====== EXCERPTED TEXT ======

Despite having no formal training in the field of evolutionary biology, Price conceived a mathematical equation demonstrating how natural selection occurs simultaneously at different levels, and he was the first to use game theory to analyze the dynamics of animal conflict. But ultimately, his struggle with the enigma of altruism would have tragic consequences.

Price showed himself to be a brilliant but erratic personality early on. Awarded a scholarship to Harvard, he dropped out after a year but went on to study at the University of Chicago, where he eventually completed a doctorate in chemistry while working at the Manhattan Project. He worked at Bell Labs, the University of Minnesota and IBM; published articles in popular magazines, such as Science, Fortune and Life; corresponded with Senator Hubert Humphrey on American military readiness, and started writing a book on the Soviet threat. But despite his astonishing promise, many of these projects never came to fruition: Soon his marriage fell apart, his health deteriorated and job prospects faded.

====== EXCERPTED RECORDS ======

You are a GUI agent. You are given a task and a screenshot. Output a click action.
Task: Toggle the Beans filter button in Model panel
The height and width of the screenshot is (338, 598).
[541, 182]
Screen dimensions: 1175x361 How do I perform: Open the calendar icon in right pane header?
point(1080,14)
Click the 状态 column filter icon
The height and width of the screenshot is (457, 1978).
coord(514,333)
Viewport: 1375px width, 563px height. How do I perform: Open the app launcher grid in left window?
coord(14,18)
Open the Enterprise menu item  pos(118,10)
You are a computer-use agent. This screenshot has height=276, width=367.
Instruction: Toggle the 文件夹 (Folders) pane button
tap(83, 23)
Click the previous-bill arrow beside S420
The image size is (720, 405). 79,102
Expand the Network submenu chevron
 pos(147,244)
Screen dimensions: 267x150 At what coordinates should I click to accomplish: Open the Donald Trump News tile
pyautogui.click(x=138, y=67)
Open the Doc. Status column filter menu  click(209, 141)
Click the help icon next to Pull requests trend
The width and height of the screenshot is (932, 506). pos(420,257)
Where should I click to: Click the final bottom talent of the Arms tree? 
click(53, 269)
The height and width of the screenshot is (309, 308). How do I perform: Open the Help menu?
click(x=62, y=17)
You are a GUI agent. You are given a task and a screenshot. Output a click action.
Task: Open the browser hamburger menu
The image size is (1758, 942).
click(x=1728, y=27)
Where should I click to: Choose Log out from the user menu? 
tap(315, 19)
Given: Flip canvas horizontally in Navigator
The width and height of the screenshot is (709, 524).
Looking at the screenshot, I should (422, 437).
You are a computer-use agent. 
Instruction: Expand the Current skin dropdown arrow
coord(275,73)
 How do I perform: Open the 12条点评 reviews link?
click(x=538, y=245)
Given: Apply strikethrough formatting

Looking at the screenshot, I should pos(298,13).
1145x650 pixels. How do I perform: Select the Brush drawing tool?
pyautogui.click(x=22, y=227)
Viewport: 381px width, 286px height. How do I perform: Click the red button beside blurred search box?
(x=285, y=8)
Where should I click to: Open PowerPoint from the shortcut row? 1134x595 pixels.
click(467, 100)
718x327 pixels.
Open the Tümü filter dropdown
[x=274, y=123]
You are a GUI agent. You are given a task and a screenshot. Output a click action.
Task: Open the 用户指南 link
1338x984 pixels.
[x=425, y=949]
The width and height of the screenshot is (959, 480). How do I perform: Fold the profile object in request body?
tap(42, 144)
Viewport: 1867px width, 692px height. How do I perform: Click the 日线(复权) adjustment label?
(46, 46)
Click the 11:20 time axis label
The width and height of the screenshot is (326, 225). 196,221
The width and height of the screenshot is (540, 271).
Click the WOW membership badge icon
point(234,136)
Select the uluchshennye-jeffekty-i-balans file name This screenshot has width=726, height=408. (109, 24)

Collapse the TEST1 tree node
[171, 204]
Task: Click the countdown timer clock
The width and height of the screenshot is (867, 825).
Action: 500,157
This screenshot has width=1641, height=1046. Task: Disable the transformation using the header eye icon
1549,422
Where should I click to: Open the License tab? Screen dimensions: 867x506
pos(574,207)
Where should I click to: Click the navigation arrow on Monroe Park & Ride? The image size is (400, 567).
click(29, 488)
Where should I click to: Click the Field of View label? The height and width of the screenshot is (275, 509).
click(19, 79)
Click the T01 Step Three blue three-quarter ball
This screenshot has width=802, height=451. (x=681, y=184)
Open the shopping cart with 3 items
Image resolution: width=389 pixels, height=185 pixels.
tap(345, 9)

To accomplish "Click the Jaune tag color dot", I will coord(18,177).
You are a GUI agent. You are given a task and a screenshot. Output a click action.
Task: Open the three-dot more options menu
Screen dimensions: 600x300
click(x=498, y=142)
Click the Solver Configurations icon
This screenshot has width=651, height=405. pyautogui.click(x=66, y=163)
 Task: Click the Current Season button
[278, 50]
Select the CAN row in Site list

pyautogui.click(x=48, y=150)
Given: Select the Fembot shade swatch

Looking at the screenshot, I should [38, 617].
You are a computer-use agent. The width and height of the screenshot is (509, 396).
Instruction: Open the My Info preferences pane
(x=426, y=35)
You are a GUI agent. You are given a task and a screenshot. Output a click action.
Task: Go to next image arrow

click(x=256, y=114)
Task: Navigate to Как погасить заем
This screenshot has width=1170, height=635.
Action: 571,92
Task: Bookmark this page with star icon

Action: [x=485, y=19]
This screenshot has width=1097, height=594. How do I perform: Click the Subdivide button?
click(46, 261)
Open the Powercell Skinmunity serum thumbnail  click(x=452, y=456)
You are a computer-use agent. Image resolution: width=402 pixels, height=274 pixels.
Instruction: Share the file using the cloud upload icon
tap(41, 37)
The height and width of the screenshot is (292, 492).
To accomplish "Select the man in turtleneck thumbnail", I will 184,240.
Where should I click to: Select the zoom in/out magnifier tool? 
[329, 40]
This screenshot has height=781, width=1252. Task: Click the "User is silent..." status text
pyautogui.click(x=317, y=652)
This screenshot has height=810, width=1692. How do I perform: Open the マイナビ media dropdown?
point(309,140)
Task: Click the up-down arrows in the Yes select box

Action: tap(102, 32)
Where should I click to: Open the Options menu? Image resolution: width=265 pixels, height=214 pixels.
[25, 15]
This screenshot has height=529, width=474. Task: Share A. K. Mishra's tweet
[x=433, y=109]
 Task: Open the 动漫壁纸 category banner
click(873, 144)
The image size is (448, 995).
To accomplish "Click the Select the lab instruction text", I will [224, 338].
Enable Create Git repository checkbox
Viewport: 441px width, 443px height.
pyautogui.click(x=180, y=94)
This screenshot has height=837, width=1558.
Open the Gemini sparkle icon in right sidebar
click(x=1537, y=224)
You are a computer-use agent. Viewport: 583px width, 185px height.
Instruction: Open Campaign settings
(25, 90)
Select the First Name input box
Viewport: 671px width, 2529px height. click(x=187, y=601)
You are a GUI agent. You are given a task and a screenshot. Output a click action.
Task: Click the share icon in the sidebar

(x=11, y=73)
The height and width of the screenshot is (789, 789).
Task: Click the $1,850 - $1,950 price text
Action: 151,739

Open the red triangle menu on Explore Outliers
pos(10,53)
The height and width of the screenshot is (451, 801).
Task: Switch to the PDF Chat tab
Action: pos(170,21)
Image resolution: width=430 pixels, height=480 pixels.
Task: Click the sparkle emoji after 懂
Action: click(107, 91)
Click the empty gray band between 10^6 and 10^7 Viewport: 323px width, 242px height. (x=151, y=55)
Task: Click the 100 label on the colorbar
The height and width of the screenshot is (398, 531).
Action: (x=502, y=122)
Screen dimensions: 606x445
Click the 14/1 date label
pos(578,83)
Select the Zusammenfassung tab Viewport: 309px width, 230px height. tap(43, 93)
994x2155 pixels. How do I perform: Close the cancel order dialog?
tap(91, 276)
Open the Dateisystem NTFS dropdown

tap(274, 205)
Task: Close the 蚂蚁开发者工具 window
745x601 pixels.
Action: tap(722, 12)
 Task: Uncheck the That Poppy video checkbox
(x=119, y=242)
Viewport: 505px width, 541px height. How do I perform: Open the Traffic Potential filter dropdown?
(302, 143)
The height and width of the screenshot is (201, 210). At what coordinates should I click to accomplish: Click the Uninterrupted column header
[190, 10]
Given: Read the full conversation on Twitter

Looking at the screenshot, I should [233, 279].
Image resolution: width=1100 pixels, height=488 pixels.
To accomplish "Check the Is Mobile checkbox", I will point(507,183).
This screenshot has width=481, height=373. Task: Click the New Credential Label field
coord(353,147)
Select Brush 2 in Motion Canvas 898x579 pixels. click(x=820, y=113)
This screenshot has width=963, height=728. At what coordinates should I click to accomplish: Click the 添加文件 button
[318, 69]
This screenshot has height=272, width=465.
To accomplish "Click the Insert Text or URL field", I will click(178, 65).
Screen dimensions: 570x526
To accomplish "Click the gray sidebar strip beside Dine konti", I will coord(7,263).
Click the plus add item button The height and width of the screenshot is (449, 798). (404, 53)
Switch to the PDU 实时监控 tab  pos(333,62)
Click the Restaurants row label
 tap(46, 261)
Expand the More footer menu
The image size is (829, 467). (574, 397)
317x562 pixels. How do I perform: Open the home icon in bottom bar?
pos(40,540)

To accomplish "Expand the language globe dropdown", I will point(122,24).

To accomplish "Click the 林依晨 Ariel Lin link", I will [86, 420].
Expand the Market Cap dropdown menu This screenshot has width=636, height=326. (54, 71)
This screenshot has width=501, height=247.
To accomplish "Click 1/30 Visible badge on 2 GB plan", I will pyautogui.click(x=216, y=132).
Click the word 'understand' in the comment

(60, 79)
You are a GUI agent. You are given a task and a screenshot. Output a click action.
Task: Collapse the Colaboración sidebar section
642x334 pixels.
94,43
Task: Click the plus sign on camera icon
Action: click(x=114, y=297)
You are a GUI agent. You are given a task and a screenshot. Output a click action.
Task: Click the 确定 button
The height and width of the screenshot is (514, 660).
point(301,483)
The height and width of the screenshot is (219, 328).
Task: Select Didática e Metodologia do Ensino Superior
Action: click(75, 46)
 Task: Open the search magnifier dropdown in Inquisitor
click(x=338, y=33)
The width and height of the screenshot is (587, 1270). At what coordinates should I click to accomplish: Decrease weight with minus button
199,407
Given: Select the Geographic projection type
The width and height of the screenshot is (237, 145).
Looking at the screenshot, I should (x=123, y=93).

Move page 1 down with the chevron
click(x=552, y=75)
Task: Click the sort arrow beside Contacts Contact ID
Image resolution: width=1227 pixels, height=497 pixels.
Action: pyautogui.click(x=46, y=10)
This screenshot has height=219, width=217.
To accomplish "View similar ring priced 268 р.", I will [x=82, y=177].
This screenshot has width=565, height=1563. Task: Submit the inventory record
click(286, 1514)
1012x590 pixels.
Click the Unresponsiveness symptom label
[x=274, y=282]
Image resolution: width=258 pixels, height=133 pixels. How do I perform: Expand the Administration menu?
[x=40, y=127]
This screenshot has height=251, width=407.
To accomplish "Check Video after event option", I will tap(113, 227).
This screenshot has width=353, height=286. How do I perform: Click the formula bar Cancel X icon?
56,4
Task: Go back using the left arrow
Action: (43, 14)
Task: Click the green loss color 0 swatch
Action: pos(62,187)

======

Answer from the text about Price:
(a) What did Price become the first to use game theory to analyze?
(b) At which university did he complete his doctorate, and in what field?
(c) Which senator did he correspond with?

(a) The dynamics of animal conflict.
(b) The University of Chicago, in chemistry.
(c) Senator Hubert Humphrey.